BEGIN Source

Chronological Thread 
  • From: "Rosu, Grigore" <grosu AT illinois.edu>
  • To: Robby Findler <robby AT eecs.northwestern.edu>, Patrick Meredith <pmeredit AT gmail.com>
  • Cc: "k-user AT cs.uiuc.edu" <k-user AT cs.uiuc.edu>
  • Subject: Re: [K-user] ambiguity & seqstrict
  • Date: Wed, 3 Oct 2012 20:37:46 +0000
  • Accept-language: en-US
  • List-archive: <http://lists.cs.uiuc.edu/pipermail/k-user/>
  • List-id: <k-user.cs.uiuc.edu>

I just sent the message below to Robby, but I think that others may also be interested in (one possible way of)

how to manually do heating/cooling in a way to circumvent the tool's current limitation and have direct control over the generated model.

 

One thing I forgot to say in the previous message: the isSort predicates only evaluate to true; they do not evaluate to false, to ensure semantic consistency.  Indeed, you can say it for sure that a computation that parses as Int is an integer, but you never know when it is not an integer (semantically speaking), because you may have forgotten a rule, or your rules are not confluent, etc.  That's why I used the really dirty trick isInt(E) =/=K true.

 

Grigore
----------------
 
Hi Robby,

I hacked a bit and, via some dirty tricks, I made it work with manual heating/cooling rules pretty much in the style of what happens internally in the tool. You may try to use this as a start.

So here is my TRY "language", in file try.k:

module TRY
syntax Exp ::= Int | String | Exp "/" Exp | Exp "&&" Exp | "(" Exp ")" [bracket]
syntax Frozen ::= "[" "]" "&&" Exp | Exp "&&" "[" "]"

END Source
BEGIN Supplied records

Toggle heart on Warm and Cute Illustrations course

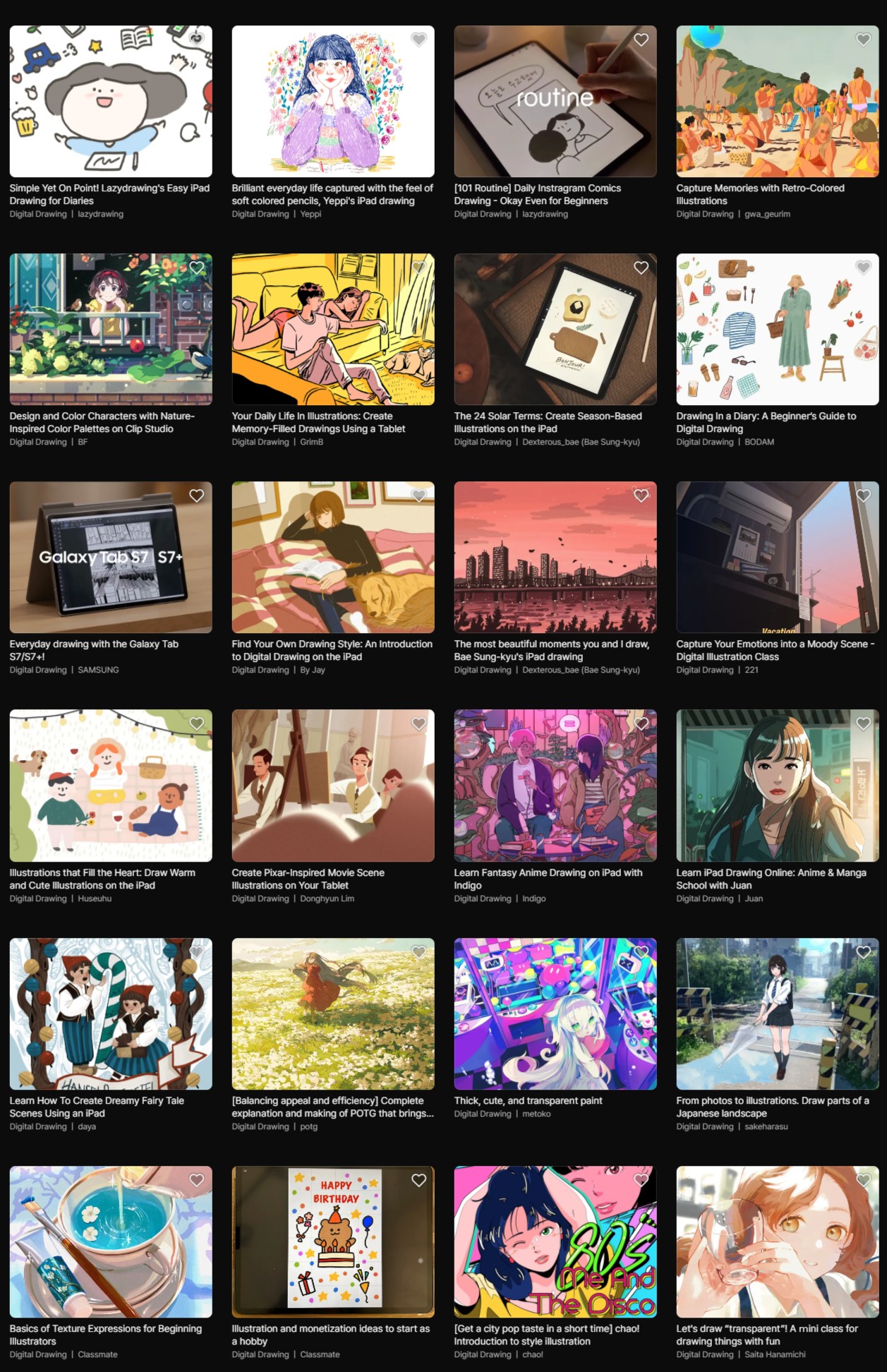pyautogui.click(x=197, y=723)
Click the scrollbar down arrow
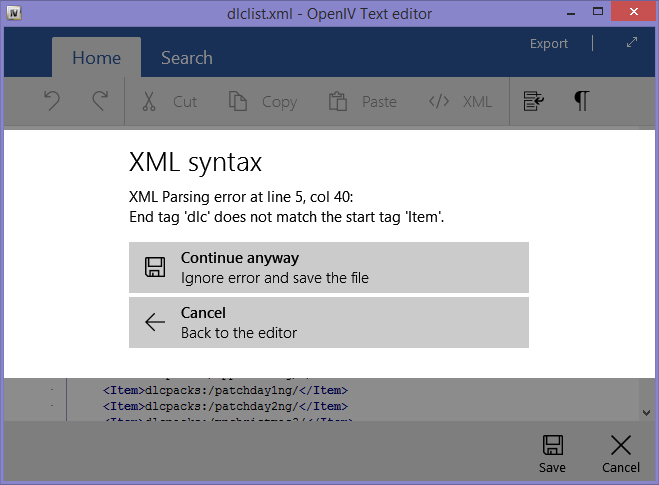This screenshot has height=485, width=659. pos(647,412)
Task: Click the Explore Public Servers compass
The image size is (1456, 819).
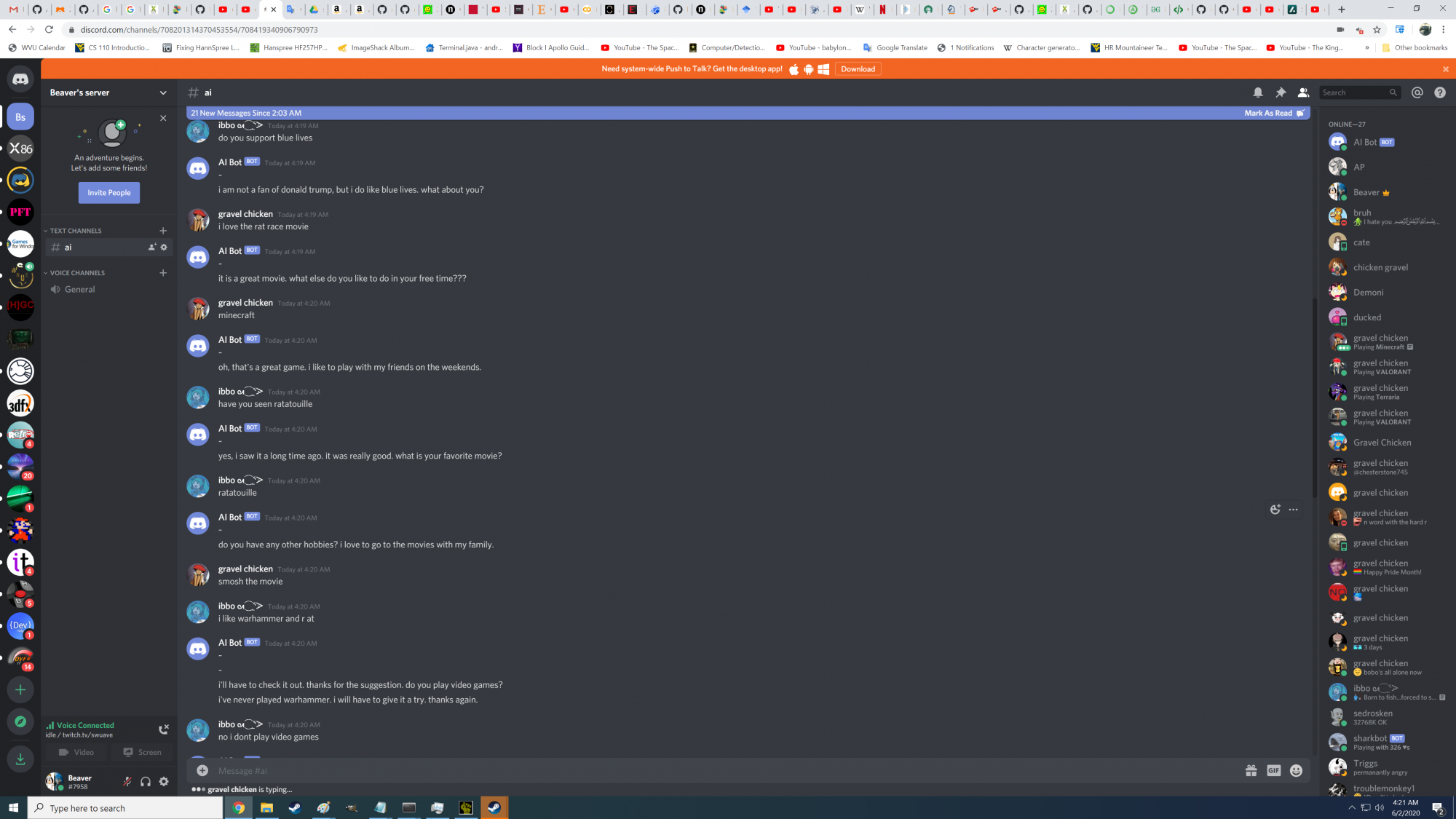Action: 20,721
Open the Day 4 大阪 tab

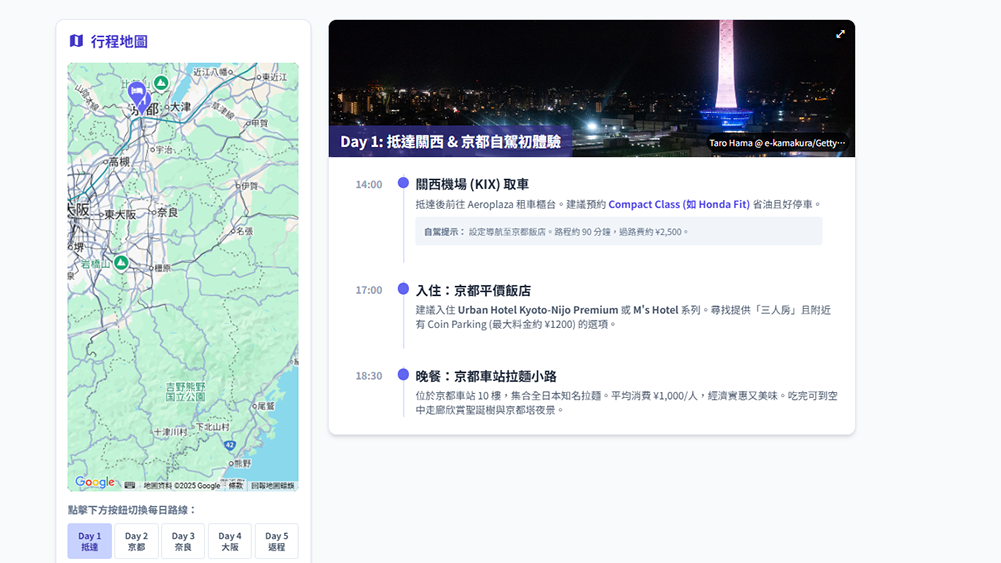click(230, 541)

END Supplied records

Exercises to complete:
- a) According to the mailing list message, which values can the isSort predicates evaluate to?
- b) Continue the mailing list message about manual heating/cooling in K after its last line.
The rows come from a separate source, unrelated to the mailing list message.

Responses:
- a) Only true; they never evaluate to false.

- b)
rule <k> _:Int / 0 ...</k> => <k> "div0" </k> [div-zero]
rule 0 && _ => 0 [shortcircuit]

// Exp && Exp [strict]
rule E1 && E2 => E1 ~> [] && E2 when isInt(E1) =/=K true [heat]
rule E1 ~> [] && E2 ~> E1 && [] when isInt(E1) [cool]
rule E1 && E2 => E2 ~> E1 && [] when isInt(E2) =/=K true [heat]
rule E2 ~> E1 && [] => E1 && E2 when isInt(E2) [cool]
endmodule

So I introduced explicit syntax for the freezers, with a Frozen syntactic category. You can use K instead of Frozen as well, but I wanted it to look more "syntactic". You should also be able to just add "[]" to Exp, but I have not tried it (you may need to add additional side conditions in the heating rules).

I also tagged all the rules (none of those tags are builtin). Now, if you just kompile it normally,

kompile try

then you will see only one behavior when you execute the program

krun pgm.try --search

where pgm.try is "0 && (0/1)".

However, if you kompile with

kompile try --transition="shortcircuit heat"

you will see two behaviors:

Solution 1, state 1:
<k>
0
</k>
Solution 2, state 2:
<k>
"div0"
</k>

So I did two things above: I make the heating/cooling rules associated to strictness explicit, and I manually fixed the bug that we have in the tool by adding the heating rules to the set of transitions.

Note that using =/=K (different as K terms) is very unsafe and fragile, because it compares the normal forms of the two terms syntactically (so it is NOT semantics equality ---that is undecidable).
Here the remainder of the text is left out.